Participants were initially recruited in three large metropolitan areas (Atlanta, Boston, and Toronto) on the basis of teacher identification as struggling readers. General inclusion criteria consisted of: English as a first and primary language, age between 78 months (6–6) and 102 months (8–6), grade level at 1st or 2nd grade at time of screening, and normal hearing and vision. Nine hundred fifty-nine children were referred (see Figure 1). Children were further selected from this pool based on their performance on a screening battery that included the Kaufmann Brief Intelligence Test (K-BIT; Kaufman & Kaufman, 1990), Woodcock Reading Mastery Test-Revised (WRMT-R; Woodcock, 1987), the Wide Range Achievement Test-3rd Edition (WRAT-3; Wilkinson, 1993), and a brief demographic and history form completed by their parents. Children were excluded if they had repeated a grade, achieved a K-BIT Composite score below 70, or had a serious psychiatric or neurological illness. The co-occurrence of a disorder common in RD populations (e.g., ADHD) did not exclude a child. The goal in excluding children who were repeating a grade was to control for the amount of previous educational experience of the children. In practice, however, this was not an issue because in every site, very few children referred to project were repeating a grade.

Figure 1.

Figure 1.

Subject screening, selection, attrition, and final sample that completed 70 hours of remediation.

1Out of 911 participants with K-BIT composite scores greater than 69 and from whom K-BIT and all screening reading scores were obtained. 2Plus 10 non-RD participants. 3 162 participants out of the 211 who completed 1 year of reading intervention (and not including MATH+CSS participants).
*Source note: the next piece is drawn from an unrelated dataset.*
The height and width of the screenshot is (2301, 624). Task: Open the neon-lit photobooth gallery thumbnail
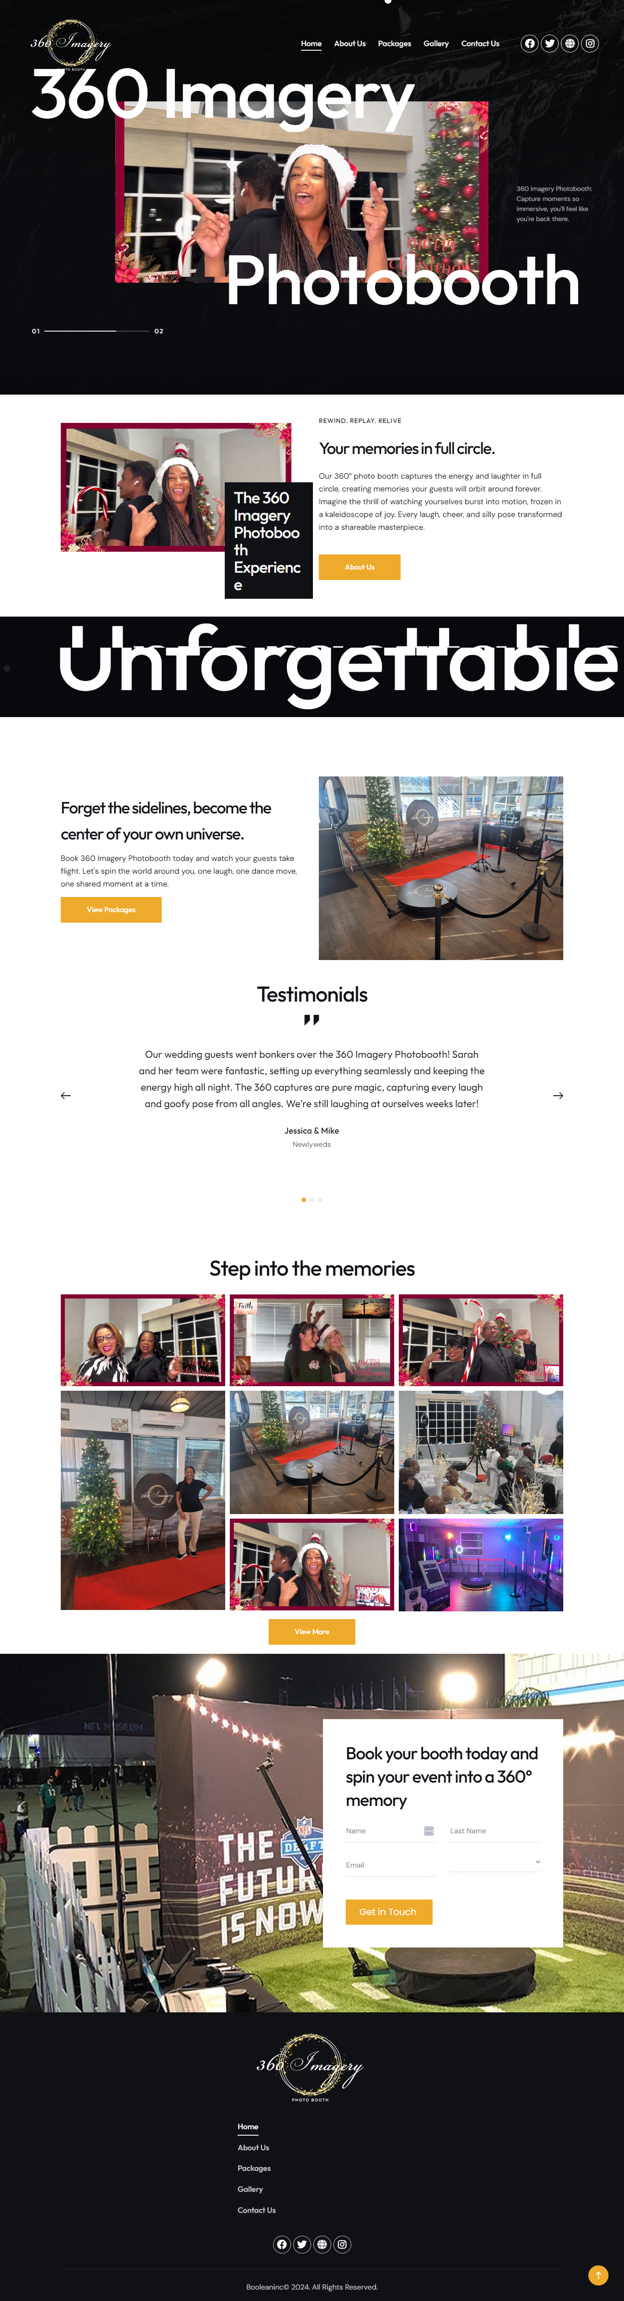[481, 1564]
Socioeconomic Status (SES):

A parent/guardian was asked to complete a questionnaire that included basic demographic information used to evaluate socioeconomic status. SES data from all sites was derived using two American SES scales (Entwisle & Astone, 1994; Nakao & Treas, 1992) and one SES Canadian scale (Blishen, Carroll, & Moore, 1987; Edwards-Hewitt & Gray, 1995). Our goal was to develop an index for systematically identifying children's families as average to above average SES (classified as Average SES), or below average SES (Low SES). To this end, a systematic evaluation of the reliability and concordance of the different scales and their combination was undertaken and the results used to classify the children (see (Cirino et al., 2002). The particular differences or actual levels of SES provided by the scales were not as critical as an accurate ranking of children.

Selection Criteria for Inclusion in Remediation

Neither universally accepted nor universally validated criteria for defining samples or subtypes of RD children exist (Morris et al., 1998). The current study used a sampling strategy and measurement model that allowed for the objective testing of different conceptual (categorical vs. dimensional), definitional, and subtype models of RD, and comparison of the interaction of such classification results with treatment outcomes.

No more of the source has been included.